ADEN (Reuters) - Troops backed by a Saudi-led coalition on Wednesday launched an assault on Yemen's main port city of Hodeidah, in the biggest battle of a three-year war between an alliance of Arab states and the Iran-aligned Houthis.

Coalition warplanes and warships were carrying out strikes on Houthi fortifications to support ground operations by Yemeni troops massed south of the Red Sea port, the internationally recognized Yemeni government in exile said in a statement.

The "Golden Victory" operation began after the passing of a deadline set by the United Arab Emirates for the Houthis, who hold the capital Sanaa, to quit the sole port under their control.

Hodeidah is the lifeline for the majority of Yemen's population, who live in Houthi territory.
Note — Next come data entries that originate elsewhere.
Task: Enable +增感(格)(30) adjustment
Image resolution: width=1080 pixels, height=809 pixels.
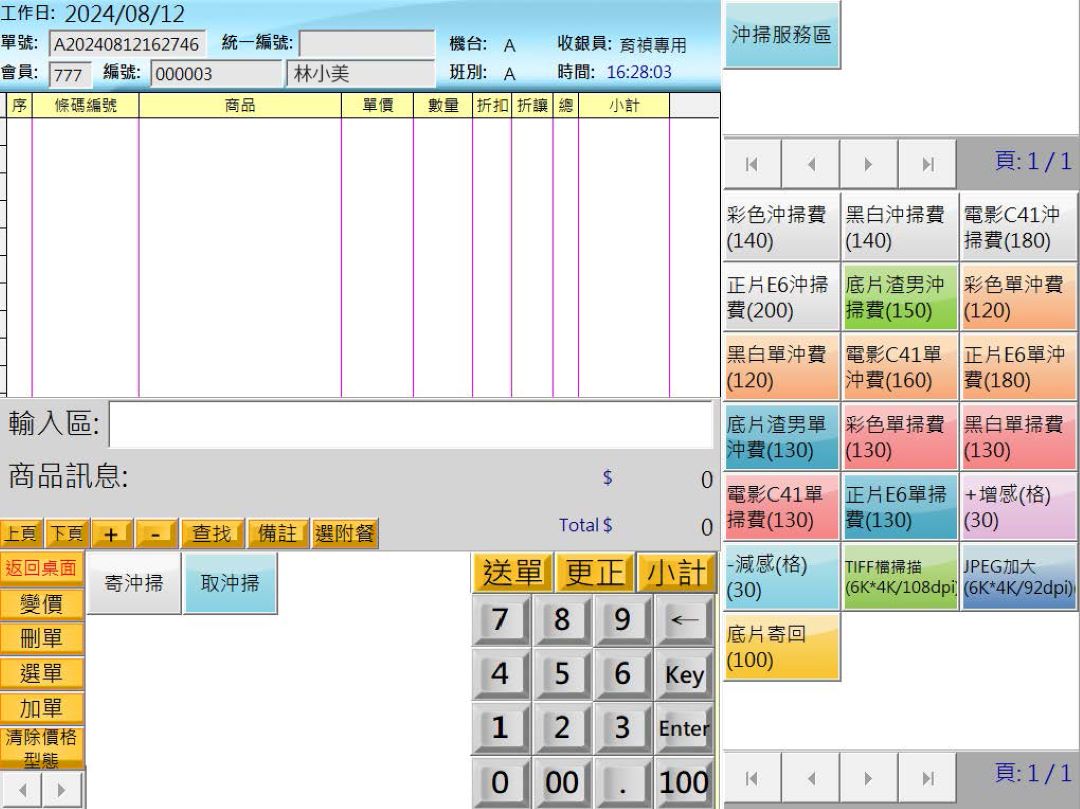Action: click(1018, 507)
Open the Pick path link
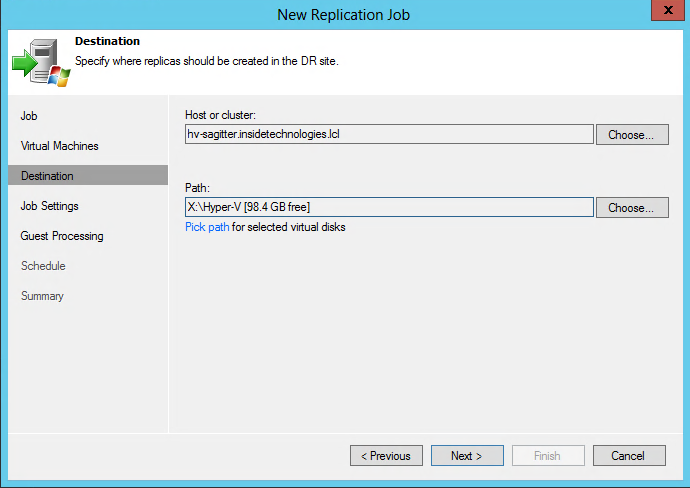690x488 pixels. pos(207,227)
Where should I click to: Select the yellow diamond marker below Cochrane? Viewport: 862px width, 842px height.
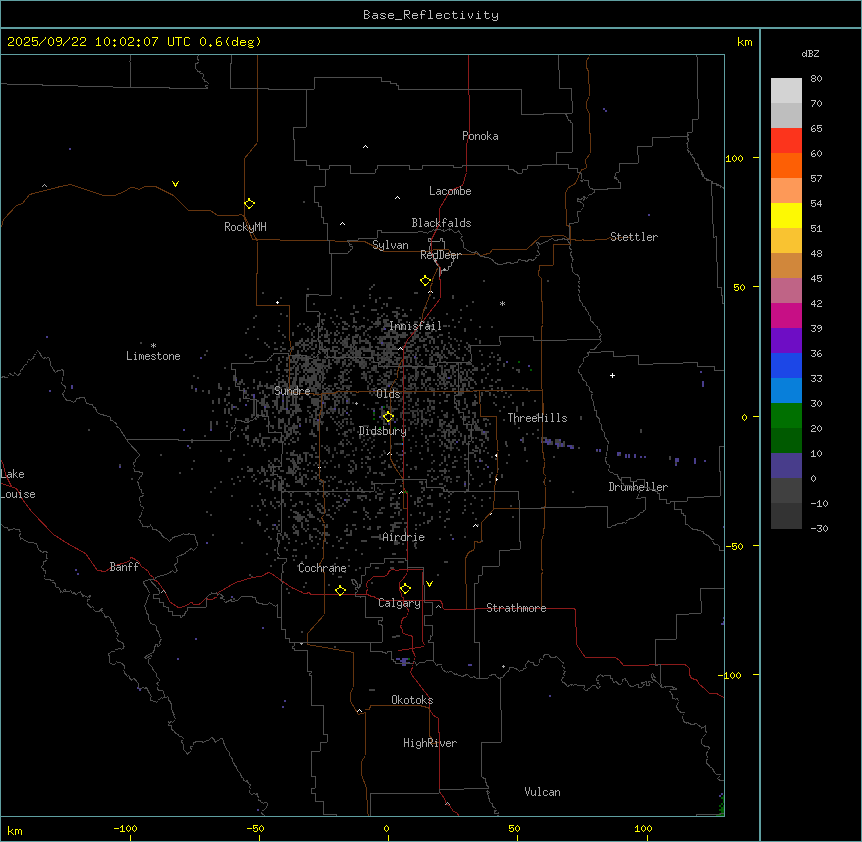click(x=340, y=590)
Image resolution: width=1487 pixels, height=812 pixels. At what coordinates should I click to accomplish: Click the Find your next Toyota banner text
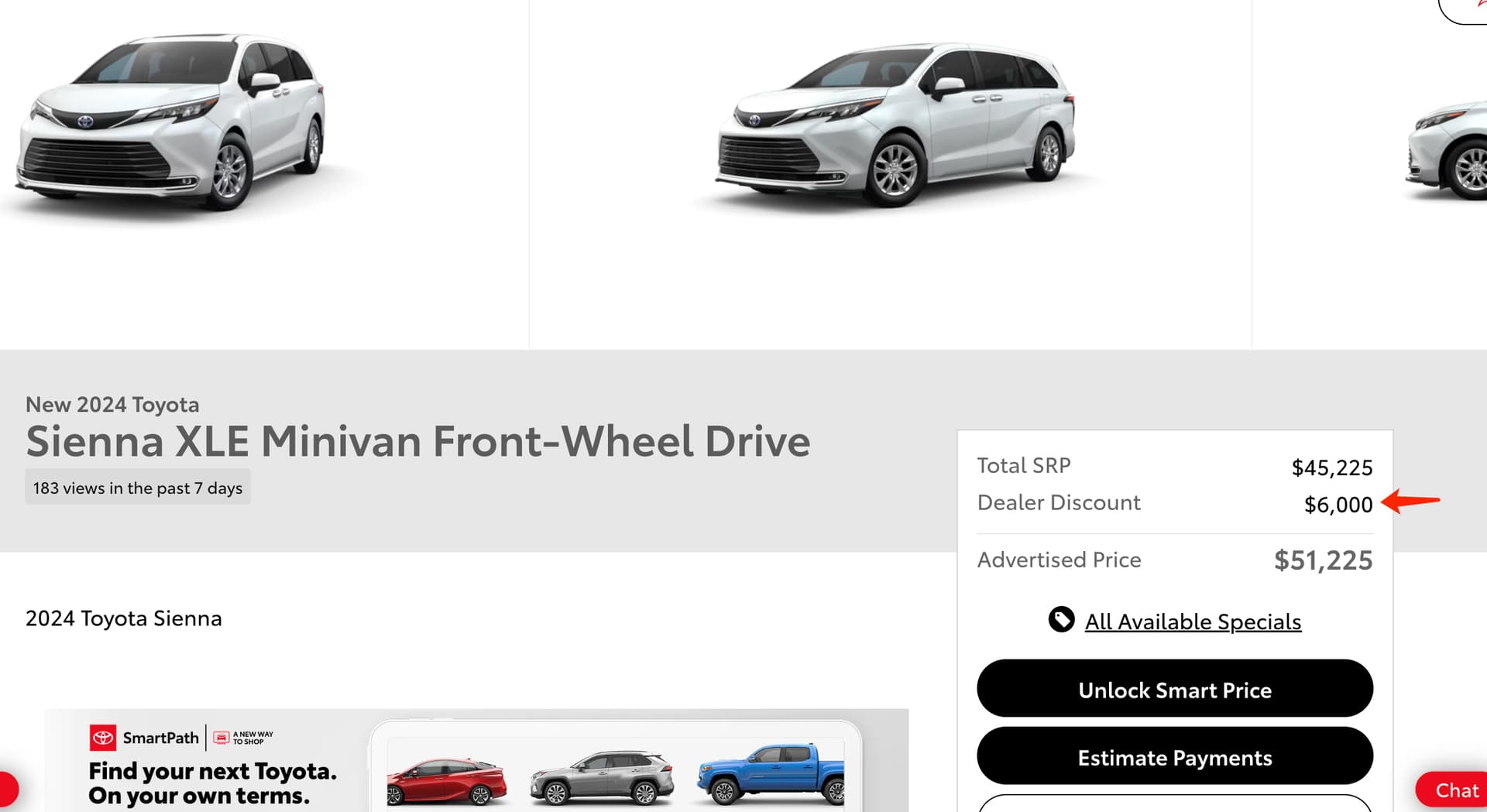pyautogui.click(x=213, y=783)
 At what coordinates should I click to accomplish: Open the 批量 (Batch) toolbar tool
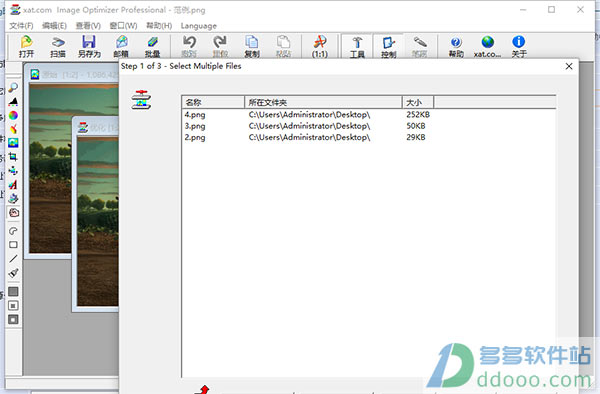[x=152, y=46]
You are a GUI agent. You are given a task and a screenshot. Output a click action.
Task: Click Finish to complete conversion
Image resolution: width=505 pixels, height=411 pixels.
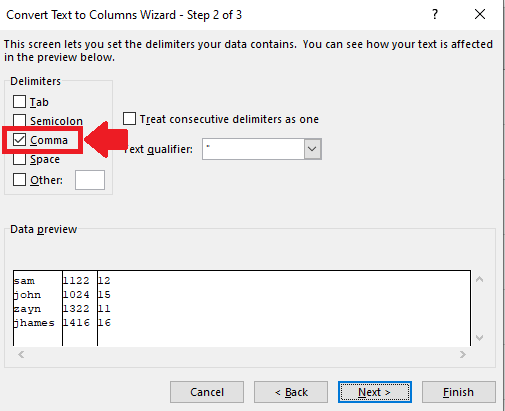pyautogui.click(x=459, y=392)
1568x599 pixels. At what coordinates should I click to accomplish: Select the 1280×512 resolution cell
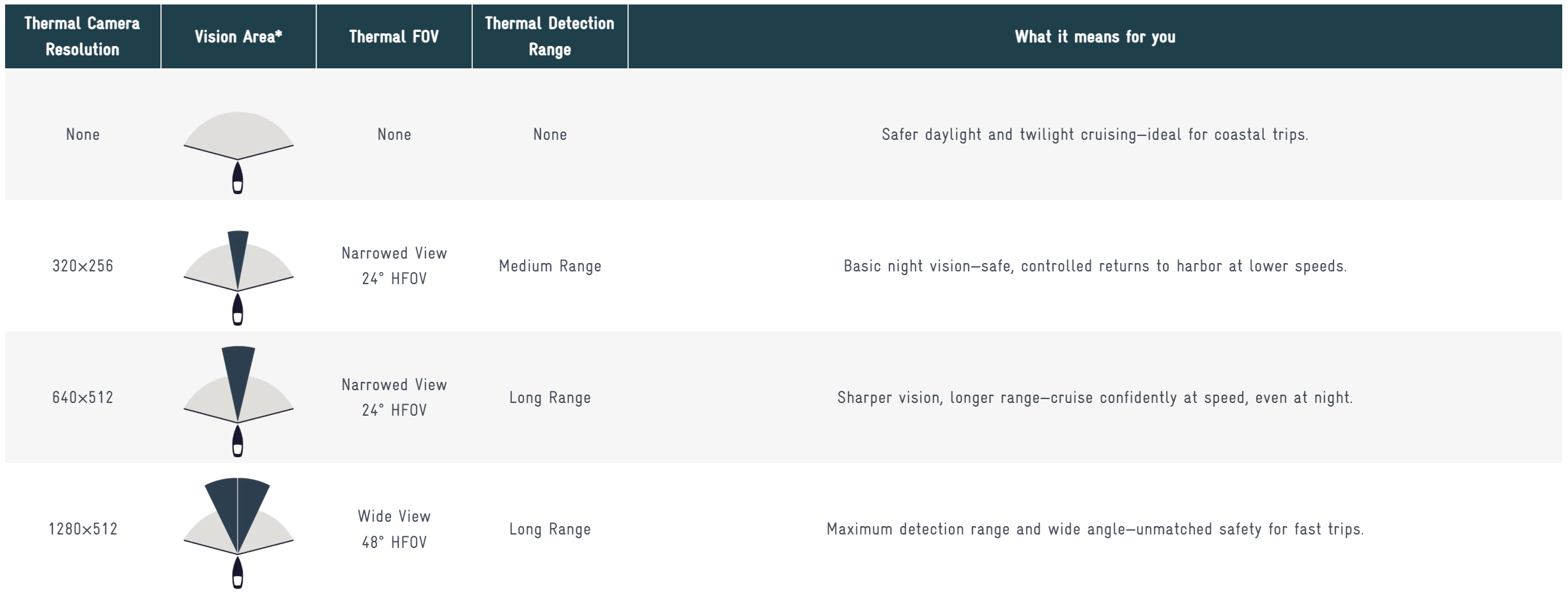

Houthi leader Mohammed Ali Al-Houthi, who has threatened attacks on oil tankers along the strategic Red Sea shipping lane, warned the Western-backed alliance not to attack the port and said on Twitter his forces had targeted a coalition barge.

Houthi-run Al Masirah TV said two missiles struck the barge, but there was no immediate confirmation from the coalition.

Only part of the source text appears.